Navajo elders, priests gather at Chacoan Memorial Shrine

Dozens of Native American elders in Albuquerque are confident the historic burial ground on the southern edge of the Chacoan Plateau will become the centerpiece of a new Navajo shrine as planned by the Navajo Nation.

Appearing Sunday before an audience of clergy, spiritual leaders and others, 64 Navajo elders from the Four Corners and Arizona heard the latest report on the religious history and burial site of the Izaak Walton Medicine Mart.

The health department now plans to replant trees to restore the area as an endangered “gem.” Design plans in 2013 would restore the site as a ceremonial area including a doorway and museum displaying objects tied to the site.

The historical and cultural significance of the Medicine Mart is based on recent findings from archaeologists who worked at the site dating back to the 1670s and the early 1900s.

“It is the greatest site in the world. You can compare it to Great Pyramids of Egypt, Second Vatican in Rome or other ancient monuments all over the world, and they don’t compare with Chacoan Medicine Mart,” said Jeremy Warner, chief historian of the Navajo Nation Administration.

Remains of Cherokee, Comanche, Dine, Kiowa, Kiowa, Lakota, White Comanche, and Tulalip tribes are buried at the Medicine Mart. In commemoration of the people buried there, Spanish explorers gave them flags and hatchets during the 1500s.

The archaeological artifacts from the site now in storage represent some of the last possessions from the Chacoan people, many of whom died before these items could be collected by Spanish and French officials. Other archaeological evidence includes an Iroquois storage vessel found in 1642, pieces of rope used by Dakota Indians and a rug that tells the story of the tribes and their legends, Martinez said.

The Navajo group discussed how close the Medicine Mart is to nearby downtown Albuquerque.

Mike Binder, archaeological superintendent for the Navajo Nation, said the prayers being offered at the site are from the people of the Medicine Mart. He said it’s because of the prayers at the Medicine Mart that he remains confident that the Chacoan site will become a shrine.

Native American spiritual and cultural experts attended the prayer meeting on the site, and were asked to pray to deities for the healing of the Medicine Mart, which is located on a federal historic designation. The prayer meeting was facilitated by a priest from the Church of Jesus Christ of Latter-day Saints, or Mormon Church.

“The elders were saying they’ve been praying for a long time. They were all surprised to see them (Mormon Church) in Albuquerque, New Mexico, talking about Navajo prayers,” Binder said.

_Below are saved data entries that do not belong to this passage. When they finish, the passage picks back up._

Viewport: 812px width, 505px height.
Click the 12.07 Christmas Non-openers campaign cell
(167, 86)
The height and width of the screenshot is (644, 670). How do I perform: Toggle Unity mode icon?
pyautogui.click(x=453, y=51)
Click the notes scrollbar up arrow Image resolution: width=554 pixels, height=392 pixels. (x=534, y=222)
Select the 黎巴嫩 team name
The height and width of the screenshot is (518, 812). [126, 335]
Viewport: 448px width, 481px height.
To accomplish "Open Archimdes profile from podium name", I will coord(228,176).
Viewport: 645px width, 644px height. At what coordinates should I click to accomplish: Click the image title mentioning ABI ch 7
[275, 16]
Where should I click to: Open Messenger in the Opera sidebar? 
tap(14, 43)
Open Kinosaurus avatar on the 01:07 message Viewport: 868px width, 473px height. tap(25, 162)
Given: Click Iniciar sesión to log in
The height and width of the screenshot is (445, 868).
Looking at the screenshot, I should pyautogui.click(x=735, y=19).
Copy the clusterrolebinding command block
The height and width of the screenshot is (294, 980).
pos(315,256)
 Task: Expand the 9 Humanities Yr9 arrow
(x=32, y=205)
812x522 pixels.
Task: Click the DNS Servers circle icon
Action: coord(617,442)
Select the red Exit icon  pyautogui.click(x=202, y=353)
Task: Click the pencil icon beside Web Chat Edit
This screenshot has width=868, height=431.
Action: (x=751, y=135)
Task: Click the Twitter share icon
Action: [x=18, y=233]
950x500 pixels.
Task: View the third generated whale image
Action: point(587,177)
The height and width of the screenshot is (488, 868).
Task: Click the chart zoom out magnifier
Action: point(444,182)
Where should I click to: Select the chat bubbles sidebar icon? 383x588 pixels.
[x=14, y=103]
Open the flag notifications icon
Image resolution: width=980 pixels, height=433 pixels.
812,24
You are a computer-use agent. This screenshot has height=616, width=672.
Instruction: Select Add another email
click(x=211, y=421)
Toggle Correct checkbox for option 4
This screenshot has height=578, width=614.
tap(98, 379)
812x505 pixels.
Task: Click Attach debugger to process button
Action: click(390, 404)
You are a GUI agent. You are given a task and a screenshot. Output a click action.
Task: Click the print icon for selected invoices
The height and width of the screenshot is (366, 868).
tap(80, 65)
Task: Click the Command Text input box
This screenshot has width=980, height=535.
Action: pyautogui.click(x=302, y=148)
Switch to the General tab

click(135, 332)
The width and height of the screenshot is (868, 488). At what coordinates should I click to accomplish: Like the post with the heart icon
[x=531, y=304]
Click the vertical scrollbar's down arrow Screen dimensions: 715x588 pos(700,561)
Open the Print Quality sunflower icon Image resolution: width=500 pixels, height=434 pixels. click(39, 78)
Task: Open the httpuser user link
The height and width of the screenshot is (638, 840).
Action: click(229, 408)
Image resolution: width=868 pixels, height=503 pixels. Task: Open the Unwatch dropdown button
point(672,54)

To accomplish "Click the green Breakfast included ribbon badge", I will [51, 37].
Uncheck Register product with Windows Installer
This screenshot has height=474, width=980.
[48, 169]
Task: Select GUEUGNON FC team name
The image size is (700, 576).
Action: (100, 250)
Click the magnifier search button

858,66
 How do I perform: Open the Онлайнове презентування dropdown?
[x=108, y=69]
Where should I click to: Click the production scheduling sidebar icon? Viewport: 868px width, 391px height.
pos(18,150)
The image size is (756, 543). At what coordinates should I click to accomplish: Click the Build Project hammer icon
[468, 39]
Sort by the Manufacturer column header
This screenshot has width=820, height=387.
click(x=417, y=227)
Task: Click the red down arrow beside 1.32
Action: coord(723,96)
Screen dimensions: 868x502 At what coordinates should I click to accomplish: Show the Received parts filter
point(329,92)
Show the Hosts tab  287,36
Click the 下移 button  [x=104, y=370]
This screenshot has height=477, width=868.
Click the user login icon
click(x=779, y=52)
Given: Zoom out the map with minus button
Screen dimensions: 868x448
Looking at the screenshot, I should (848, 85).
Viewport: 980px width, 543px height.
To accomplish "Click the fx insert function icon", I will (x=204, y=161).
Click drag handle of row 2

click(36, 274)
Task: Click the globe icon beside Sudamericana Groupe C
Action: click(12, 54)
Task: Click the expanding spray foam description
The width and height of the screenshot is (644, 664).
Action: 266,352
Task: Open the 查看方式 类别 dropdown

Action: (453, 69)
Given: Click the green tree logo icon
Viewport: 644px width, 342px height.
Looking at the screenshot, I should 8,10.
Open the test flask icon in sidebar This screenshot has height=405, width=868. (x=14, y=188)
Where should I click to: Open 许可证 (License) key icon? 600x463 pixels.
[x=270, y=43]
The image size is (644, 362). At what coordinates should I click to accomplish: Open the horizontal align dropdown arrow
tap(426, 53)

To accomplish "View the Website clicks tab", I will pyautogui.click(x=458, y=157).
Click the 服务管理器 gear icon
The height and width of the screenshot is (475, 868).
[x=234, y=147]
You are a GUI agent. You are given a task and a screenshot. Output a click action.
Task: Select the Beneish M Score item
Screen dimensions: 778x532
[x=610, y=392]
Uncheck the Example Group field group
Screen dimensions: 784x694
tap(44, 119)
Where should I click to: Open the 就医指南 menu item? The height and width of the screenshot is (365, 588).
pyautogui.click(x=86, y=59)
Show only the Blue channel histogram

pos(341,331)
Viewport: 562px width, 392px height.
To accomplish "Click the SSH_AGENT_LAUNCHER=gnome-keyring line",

Originally a pharmaceutical maker, Martin Luther King’s remains were moved in 1995 to the Medicine Mart from Atlanta, where they’d been interned.

More than two centuries ago, Spanish explorers and monks built a church to worship the saints of the Chacoan people, who lived in the Chacoan Desert from 1652 to 1821. One of the first events at the original Medicine Mart church was when a Leavenworth expedition wagon came and settled among the Chacoan people, bringing with it canoe and wheel designs, Martinez said.

The U.S. Department of Interior reports that the Izaak Walton Medicine Mart, as it is now called, has just over half of its original anthropological vegetation covering the rock walls of the Medicine Mart. All of the plan remains is to replant an additional 4 acres of trees on the Medicine Mart site to augment the plant growth already present.